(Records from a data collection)
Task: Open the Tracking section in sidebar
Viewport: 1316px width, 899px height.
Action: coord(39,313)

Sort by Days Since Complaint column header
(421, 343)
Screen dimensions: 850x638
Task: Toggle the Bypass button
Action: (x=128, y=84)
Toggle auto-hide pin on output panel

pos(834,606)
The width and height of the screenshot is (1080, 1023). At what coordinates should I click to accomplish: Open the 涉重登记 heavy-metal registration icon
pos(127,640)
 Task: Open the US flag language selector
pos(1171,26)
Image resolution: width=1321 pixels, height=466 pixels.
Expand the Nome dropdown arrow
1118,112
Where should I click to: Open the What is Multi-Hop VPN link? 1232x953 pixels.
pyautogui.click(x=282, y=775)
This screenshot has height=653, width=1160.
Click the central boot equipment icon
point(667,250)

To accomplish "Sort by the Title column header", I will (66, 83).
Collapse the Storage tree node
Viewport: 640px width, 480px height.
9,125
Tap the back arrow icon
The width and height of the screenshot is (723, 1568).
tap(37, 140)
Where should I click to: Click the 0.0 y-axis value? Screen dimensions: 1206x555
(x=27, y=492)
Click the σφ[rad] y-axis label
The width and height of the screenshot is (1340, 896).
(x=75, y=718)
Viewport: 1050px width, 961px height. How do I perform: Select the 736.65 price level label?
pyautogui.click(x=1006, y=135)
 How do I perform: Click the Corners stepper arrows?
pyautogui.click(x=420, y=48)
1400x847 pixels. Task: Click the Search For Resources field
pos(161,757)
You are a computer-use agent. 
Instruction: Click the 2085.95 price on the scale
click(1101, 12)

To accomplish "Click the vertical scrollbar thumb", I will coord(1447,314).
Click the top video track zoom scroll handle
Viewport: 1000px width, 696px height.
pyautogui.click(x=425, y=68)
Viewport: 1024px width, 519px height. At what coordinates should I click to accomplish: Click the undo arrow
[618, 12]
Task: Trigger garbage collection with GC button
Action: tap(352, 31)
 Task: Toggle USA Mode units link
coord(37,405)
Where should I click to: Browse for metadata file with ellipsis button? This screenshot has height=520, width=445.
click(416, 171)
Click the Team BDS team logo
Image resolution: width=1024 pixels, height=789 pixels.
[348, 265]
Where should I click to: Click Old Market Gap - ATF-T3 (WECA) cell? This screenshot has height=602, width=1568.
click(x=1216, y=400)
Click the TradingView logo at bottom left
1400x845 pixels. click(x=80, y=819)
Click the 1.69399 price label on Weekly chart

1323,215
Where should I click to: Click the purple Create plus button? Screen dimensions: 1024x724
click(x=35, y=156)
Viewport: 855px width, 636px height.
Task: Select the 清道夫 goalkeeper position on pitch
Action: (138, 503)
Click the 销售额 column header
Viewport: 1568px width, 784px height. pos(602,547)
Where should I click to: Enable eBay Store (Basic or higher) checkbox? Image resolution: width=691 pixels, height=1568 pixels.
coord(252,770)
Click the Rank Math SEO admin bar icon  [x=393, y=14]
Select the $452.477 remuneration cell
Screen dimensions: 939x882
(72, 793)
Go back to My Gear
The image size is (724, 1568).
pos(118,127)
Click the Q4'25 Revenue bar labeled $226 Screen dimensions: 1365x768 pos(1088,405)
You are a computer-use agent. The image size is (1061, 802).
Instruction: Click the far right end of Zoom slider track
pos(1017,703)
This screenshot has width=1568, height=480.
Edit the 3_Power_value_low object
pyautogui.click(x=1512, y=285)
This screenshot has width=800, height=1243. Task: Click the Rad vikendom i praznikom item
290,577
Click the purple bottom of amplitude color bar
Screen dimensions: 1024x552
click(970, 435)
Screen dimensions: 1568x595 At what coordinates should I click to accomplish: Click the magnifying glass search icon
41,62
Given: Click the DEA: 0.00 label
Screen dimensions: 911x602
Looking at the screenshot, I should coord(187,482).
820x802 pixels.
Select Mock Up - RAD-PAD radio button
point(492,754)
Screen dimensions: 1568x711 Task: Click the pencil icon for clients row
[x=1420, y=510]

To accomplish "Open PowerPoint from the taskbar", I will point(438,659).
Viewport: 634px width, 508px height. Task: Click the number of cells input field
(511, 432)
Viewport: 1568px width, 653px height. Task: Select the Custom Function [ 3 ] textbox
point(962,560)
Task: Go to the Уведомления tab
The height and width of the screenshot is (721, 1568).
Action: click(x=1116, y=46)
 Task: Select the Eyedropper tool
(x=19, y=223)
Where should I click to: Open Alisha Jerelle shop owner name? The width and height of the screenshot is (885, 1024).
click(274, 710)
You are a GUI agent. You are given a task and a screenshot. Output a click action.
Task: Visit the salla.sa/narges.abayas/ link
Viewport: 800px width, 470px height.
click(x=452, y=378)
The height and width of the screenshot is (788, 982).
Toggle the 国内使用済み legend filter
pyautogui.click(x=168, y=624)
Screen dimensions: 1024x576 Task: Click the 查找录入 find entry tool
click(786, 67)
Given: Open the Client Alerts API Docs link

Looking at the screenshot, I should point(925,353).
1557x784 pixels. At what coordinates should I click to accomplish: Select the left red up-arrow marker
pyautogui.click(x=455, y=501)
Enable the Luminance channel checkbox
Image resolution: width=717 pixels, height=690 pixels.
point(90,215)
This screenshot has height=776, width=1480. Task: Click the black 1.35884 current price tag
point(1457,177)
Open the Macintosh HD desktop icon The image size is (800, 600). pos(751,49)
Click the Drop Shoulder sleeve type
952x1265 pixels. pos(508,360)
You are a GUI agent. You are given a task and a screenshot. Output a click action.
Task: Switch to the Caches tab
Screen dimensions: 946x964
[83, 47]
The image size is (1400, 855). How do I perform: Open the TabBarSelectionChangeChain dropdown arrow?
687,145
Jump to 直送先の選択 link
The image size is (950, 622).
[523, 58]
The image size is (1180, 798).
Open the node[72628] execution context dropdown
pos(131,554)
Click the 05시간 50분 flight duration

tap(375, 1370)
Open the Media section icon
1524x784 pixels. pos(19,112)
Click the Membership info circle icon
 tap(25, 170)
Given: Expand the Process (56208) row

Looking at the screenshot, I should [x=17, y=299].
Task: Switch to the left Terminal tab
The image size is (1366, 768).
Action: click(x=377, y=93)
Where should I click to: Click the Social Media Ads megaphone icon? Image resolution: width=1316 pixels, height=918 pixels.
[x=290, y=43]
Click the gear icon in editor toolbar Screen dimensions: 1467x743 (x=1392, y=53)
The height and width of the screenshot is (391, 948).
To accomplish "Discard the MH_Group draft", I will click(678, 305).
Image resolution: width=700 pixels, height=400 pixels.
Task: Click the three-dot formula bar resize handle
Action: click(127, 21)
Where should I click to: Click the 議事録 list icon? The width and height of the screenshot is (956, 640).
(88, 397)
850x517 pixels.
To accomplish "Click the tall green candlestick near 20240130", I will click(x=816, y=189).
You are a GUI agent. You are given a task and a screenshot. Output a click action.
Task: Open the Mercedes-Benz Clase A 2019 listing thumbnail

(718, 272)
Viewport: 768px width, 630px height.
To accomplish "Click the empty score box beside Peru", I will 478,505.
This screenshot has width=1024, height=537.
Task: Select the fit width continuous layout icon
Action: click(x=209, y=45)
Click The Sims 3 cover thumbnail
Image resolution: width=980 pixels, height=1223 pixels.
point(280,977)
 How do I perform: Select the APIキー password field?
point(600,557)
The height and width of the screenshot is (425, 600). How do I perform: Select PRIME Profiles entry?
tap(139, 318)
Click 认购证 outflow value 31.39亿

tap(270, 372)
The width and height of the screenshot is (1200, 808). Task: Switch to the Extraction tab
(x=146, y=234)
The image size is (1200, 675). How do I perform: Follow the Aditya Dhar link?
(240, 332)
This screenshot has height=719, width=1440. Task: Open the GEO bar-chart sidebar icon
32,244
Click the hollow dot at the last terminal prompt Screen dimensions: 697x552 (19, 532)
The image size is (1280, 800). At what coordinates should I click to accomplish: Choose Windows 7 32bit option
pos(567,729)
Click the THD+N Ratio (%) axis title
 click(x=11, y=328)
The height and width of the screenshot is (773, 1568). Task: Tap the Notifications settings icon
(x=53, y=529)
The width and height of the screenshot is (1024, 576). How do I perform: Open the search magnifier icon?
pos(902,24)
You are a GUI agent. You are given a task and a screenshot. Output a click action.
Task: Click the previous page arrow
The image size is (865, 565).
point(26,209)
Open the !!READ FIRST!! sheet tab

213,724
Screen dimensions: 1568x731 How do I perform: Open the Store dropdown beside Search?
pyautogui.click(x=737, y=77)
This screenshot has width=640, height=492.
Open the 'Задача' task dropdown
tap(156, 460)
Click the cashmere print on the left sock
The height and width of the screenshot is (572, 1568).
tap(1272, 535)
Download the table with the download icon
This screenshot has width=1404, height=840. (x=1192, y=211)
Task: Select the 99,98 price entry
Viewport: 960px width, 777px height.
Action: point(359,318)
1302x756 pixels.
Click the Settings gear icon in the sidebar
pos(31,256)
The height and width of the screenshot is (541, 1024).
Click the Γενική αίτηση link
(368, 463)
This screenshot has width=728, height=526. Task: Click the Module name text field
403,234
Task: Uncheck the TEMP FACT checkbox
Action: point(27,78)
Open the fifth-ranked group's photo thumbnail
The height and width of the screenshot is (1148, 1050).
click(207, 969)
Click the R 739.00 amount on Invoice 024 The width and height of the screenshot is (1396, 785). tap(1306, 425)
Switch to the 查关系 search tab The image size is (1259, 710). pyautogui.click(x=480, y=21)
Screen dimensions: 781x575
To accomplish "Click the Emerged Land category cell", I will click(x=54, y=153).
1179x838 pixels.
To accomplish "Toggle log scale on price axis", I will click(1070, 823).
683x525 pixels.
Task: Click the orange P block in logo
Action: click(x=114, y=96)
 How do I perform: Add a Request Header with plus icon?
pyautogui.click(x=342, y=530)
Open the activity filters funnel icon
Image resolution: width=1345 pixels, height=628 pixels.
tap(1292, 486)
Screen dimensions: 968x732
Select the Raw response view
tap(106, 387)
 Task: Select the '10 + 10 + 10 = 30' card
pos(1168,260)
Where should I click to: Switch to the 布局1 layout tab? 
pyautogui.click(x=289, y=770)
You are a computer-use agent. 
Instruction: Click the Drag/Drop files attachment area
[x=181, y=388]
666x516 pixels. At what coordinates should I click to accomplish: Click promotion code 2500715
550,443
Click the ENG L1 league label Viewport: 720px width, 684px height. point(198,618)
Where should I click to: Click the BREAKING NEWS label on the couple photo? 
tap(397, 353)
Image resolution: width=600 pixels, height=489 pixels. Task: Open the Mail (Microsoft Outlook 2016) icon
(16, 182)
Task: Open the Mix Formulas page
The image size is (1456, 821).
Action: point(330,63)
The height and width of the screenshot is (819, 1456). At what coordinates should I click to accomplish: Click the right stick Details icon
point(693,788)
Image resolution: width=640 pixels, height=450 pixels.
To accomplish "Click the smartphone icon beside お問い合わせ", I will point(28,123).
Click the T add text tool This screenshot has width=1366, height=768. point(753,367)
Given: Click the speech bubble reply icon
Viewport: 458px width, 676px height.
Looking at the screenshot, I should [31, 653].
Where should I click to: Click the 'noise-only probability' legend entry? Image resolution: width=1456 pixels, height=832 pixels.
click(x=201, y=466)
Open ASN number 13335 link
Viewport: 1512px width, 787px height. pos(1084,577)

- What to do
Repeat word for word every line from the start of the entries to the line holding "This screenshot has height=653, width=1160.", inclusive, and nothing else.

- Your response
Task: Open the Tracking section in sidebar
Viewport: 1316px width, 899px height.
Action: coord(39,313)

Sort by Days Since Complaint column header
(421, 343)
Screen dimensions: 850x638
Task: Toggle the Bypass button
Action: (x=128, y=84)
Toggle auto-hide pin on output panel

pos(834,606)
The width and height of the screenshot is (1080, 1023). At what coordinates should I click to accomplish: Open the 涉重登记 heavy-metal registration icon
pos(127,640)
 Task: Open the US flag language selector
pos(1171,26)
Image resolution: width=1321 pixels, height=466 pixels.
Expand the Nome dropdown arrow
1118,112
Where should I click to: Open the What is Multi-Hop VPN link? 1232x953 pixels.
pyautogui.click(x=282, y=775)
This screenshot has height=653, width=1160.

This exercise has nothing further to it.